El varón más pequeño calla, las manos y la boca teñidas por el dulce jugo de las pitangas. Algunos de esos árboles frutales han afianzado sus raíces en la orilla y los niños se deleitan mordiendo la carne violeta y azucarada de los frutos maduros.

"Papá llevaba a casa sólo la cantidad exacta que íbamos a comer. El resto de los peces, aún vivos, lo devolvía a las aguas generosas. ¡Qué revoltijo de plata y tornasol cuando huían hacia el refugio sombrío de las profundidades!"

La única niña del grupo, la menor de todos, preguntó entonces acercándose un poquito más a la madre:

—¿No tenías miedo del agua profunda?

— Por supuesto que no — contesta ella sonriendo suavemente — , papá cuidaba de mí constantemente. Muchas veces me llevaba a nadar a lo más hondo del río, pero vigilando siempre todos mis movimientos. Así fue que aprendí a nadar sin temor. Y si en algún momento sentía miedo, no tenía más que extender mis brazos hacia él y llamarlo, que de inmediato acudía a mi lado. Yo estaba segura de que podía contar con el refugio seguro de sus brazos.

La luz comienza a declinar a medida que el sol inicia su viaje hacia el ocaso. Es tiempo de volver. Mamá y niños, algo fatigados de risas y juegos, se toman de la mano y emprenden el regreso a casa.

Pero ella sabe que la historia continúa aún.

"Ya mujer, fui entendiendo la sabiduría de papá. Primero, me enseñó a amar y a respetar el río, familiarizándome con sus tesoros: los peces huidizos y sabrosos que formaban parte importante de nuestras comidas; el verde intenso de las aguas a la sombra de los ceibos; la frescura del cause en los días de verano; los frutos de los árboles que anidaban a sus orillas.

"Cuando lo amé tanto como él lo amaba, me enseñó a nadar. Tomada de su mano, al principio, y alentándome a que avanzara sola, algo más tarde".

Mamá levanta en brazos a la más pequeña que, rendida de sueño, apoya la cabecita en su hombro y no tarda en quedarse profundamente dormida, eso no le impide a la madre continuar la historia. Sabe que los muchachitos mayores lo desean así.

"Años más tarde, aprendí la innata sabiduría de las lecciones de papá: primero, que Dios nos proporciona todo lo necesario y está a nuestro alcance siempre.

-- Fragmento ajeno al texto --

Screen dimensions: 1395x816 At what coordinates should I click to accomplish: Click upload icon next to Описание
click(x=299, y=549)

Luego aprendí a hacer buen uso de los recursos naturales sin malgastarlos imprudentemente; también que es mejor enseñar mediante el ejemplo sin necesidad de palabras y la lección más valiosa de todas; y por último, que el amor vence el miedo. Tuve que amar el río y sus riquezas antes de poder adentrarme en sus aguas".

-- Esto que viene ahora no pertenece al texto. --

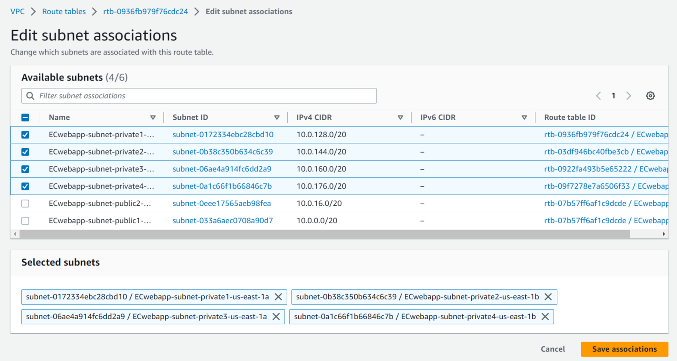Remove ECwebapp-subnet-private2 from selected subnets

click(548, 297)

Anochece. El cielo va tomando colores prodigiosos a medida que el sol se despide hasta el otro día, pero mamá y los niños ya están en casa.

Luego de la cena y cuando los pequeños ya duermen en sus camitas, ella piensa en los años pasados al abrigo de las lecciones aprendidas junto al río. Cuánto agradece el haber conocido que el amor vence el temor, que los brazos del Padre verdadero, Dios, están a su alrededor en todo momento y en cualquier lugar. Silenciosamente apaga la luz de la sala y asciende lentamente las escaleras hasta su dormitorio.